1 lb dried chick peas
1/4 tsp baking soda
7 1/4 cups water
1 1/2 tsp
salt
2 cloves minced garlic
1/3 cup tahini
1/3 cup lemon juice, preferably fresh squeezed
1/4 cup extra virgin olive oil

 

  • Rinse the chick peas and put in a slow cooker along with 7 cups of the water, the baking soda and 1 tsp salt.  Slow cook on low for 10 hours.  Note: The baking soda and salt along with the long cooking time give the chick peas the creamy texture necessary for good hummus.
  • Drain the chick peas and let cool.
  • Put the chick peas into a food processor with the garlic and tahini and blend for 15-20 secs.
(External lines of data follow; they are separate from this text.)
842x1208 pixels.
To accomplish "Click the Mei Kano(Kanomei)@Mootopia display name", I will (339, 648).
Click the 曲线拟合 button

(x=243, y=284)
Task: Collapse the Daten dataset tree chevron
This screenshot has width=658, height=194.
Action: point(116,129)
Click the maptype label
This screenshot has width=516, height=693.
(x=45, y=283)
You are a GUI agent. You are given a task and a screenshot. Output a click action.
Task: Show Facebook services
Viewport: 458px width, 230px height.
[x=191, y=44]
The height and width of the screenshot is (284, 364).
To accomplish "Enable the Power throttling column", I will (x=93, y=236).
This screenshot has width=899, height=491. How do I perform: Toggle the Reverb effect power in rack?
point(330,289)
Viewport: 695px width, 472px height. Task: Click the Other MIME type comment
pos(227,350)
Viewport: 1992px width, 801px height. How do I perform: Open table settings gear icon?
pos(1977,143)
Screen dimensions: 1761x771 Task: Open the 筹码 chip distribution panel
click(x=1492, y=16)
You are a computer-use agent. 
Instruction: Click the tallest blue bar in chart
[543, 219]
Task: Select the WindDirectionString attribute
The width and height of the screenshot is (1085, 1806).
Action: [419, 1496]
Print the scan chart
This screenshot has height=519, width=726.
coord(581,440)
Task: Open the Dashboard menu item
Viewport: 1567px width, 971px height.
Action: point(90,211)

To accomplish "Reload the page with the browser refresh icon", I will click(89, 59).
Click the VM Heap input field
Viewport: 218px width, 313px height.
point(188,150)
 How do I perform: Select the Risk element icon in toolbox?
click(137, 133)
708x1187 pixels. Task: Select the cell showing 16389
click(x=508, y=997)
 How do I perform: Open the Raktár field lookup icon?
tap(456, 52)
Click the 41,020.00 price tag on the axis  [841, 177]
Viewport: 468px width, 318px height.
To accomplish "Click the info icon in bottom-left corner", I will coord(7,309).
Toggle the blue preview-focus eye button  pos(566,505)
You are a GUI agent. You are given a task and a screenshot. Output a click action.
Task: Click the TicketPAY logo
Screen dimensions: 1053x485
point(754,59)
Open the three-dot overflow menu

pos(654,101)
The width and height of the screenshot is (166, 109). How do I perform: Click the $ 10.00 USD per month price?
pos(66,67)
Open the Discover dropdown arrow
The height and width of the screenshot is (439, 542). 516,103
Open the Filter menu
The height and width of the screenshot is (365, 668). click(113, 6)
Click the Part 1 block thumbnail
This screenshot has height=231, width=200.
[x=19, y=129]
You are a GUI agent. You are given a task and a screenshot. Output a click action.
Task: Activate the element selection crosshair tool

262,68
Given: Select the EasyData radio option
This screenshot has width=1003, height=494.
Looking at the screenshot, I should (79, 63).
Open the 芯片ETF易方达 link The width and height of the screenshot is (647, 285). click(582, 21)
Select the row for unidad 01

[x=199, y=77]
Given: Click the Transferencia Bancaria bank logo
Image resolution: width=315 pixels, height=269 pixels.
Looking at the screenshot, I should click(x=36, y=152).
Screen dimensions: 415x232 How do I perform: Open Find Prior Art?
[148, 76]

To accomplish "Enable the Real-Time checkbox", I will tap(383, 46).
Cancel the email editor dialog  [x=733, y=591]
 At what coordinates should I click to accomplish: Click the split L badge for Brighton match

Scrape down the bowl and blend for another 15-20 secs.
  • Add 1/4 cup of water, the lemon juice and 1/2 tsp salt.  Blend for 15-20 secs.
  • Keep the food processor running while you very slowly drizzle 1/4 cup olive oil.  It is important to drizzle the oil slowly or the oil will separate from the mixture.
  • After the oil has been incorporated blend for another 30 secs.

Makes 5-6 cups.

Variations:

  • Hot Sauce Hummus - Add 1/4 cup of your favourite hot sauce with the lemon juice.
  • Roasted Red Pepper Hummus - Blend in 1 or two roasted red peppers before you add the olive oil.
  • Jalapeno Hummus - Remove the seeds from 2 jalapeno peppers and finely chop.  Add with the garlic and tahini.